Sean Isaac has been climbing for 30 years and has been an alpine guide for 17.

He has established hard mixed and ice routes around the Canadian Rockies, alpine first ascents all over the world and was a sponsored competitive climber for a decade. Although he has enjoyed a rather unscathed career, he wished he took rope rescue earlier on.

“I learned lots through friends who were training for their guides' exams, 30 years ago,” says Isaac. “But for some reason, I really missed out on getting rescue skills down early on. When I think back about when I used to do big trips and being on remote walls in places like Pakistan and Patagonia, knowing how little I knew about how to get out of situations, makes me want to throw up a little,” says Isaac. 

Isaac doesn’t do big trips anymore, but he does teach a variety of rope rescue courses for climbers.

 

22467584_10154675995312030_3799530943133154873_oRope rescue is for climbing - not just rock climbing. By Fred Subra

Teaching is his passion and rope rescue is one of his favourites. From one-day intro courses to advanced or simple refresher courses, Isaac works with all levels of climbers. He strongly believes anyone climbing outside should get some sort of continued training.

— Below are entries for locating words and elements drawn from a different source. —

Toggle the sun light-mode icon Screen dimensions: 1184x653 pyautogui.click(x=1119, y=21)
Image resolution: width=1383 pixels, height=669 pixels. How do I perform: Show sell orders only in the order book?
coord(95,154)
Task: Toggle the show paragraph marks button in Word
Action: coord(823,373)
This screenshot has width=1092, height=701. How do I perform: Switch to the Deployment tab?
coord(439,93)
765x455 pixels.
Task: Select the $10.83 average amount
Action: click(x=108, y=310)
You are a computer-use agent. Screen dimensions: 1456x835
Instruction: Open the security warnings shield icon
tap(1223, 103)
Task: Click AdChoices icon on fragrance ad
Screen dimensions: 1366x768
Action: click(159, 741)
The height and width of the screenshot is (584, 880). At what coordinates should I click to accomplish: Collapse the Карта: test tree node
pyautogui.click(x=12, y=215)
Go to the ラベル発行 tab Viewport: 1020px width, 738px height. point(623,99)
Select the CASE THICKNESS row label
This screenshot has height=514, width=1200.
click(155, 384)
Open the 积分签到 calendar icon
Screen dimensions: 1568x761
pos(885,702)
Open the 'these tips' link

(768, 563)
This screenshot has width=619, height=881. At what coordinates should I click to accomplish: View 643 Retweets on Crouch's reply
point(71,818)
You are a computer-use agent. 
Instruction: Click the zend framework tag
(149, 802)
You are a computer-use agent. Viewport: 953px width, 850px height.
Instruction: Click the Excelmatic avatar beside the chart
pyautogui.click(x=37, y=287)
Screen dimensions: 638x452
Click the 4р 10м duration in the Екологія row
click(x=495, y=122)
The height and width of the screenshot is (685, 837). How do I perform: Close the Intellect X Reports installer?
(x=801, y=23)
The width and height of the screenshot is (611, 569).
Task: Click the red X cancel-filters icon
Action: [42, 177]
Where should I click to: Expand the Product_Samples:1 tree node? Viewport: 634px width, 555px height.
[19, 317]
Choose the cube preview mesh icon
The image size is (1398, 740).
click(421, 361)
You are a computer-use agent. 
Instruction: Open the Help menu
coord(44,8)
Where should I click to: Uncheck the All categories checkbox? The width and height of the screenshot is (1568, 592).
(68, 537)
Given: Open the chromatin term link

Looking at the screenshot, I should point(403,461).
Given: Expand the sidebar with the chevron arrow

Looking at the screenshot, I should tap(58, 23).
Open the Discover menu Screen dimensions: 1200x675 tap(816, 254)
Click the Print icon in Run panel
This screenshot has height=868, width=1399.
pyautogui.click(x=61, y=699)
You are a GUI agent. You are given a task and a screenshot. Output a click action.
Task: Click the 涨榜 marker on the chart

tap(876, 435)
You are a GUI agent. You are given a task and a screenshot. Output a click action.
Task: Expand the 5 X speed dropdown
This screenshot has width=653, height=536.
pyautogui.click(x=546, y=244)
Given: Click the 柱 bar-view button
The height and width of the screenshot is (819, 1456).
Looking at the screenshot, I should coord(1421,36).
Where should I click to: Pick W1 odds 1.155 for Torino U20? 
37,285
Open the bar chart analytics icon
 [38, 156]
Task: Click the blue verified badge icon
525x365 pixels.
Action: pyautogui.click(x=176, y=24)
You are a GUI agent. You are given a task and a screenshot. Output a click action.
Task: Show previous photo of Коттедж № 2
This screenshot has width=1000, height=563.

“I remember giving a talk and asking the audience if anyone had taken an AST or crevasse rescue course. Most everyone had their hand up. I next asked if they were rock climbers, most of the hands stayed up. Then I asked how many people had taken a rope rescue course and only a few hands stayed up.”

Nearly everyone who goes backcountry skiing or does glacier travel takes some sort of training, however the amount of people who rock outside who haven’t taken a rope course before is staggering.

“I didn't do any sort of rock rescue training until I became a guide,” Isaac admits. “I am one of them. But it's kind of surprising that the perception that rock climbing doesn't have many hazards or that things don't often go wrong is huge.”

Isaac warns that taking a rope rescue course doesn’t replace the essential skills one needs to climb outside. If anything, taking rope rescue will give you a new found respect for the hazards.  

“Rescue skills should be automatic so you can act quickly if something does go wrong, but you're always trying to avoid that emergency,” says Isaac. “You don't want that false boost in your confidence thinking, ‘okay, we can try this route, because if something goes wrong, we know how to deal with an emergency.’ That's kind of the wrong way to go about it. You still don't want to get hit by a rock or struck by lightning or take a big fall onto a ledge. All those things are bad. Just because you have the rescue skills and could deal with those situations, prevention is key.”

Isaac also teaches these core skills in other courses. But when put together with rope rescue, it all makes for a better day in the mountains because the skills learned in a rope rescue course can be applied in non-emergency scenarios.  

“There's three categories to focus on – movement skills, technical systems and hazard management,” Isaac says. “You still have to dial those three, but you always need the rescue stuff in your back pocket for when things go wrong. Just like in backcountry skiing, a solid understanding of weather, terrain, snow and group management are the key to dealing with avalanche exposure but you still need well-rehearsed companion rescue skills, which you will hopefully never have to use. The cool thing about rope rescue though, is that a lot of the rescue techniques can also be incorporated into your multi-pitch systems to make your ascending and descending more efficient.”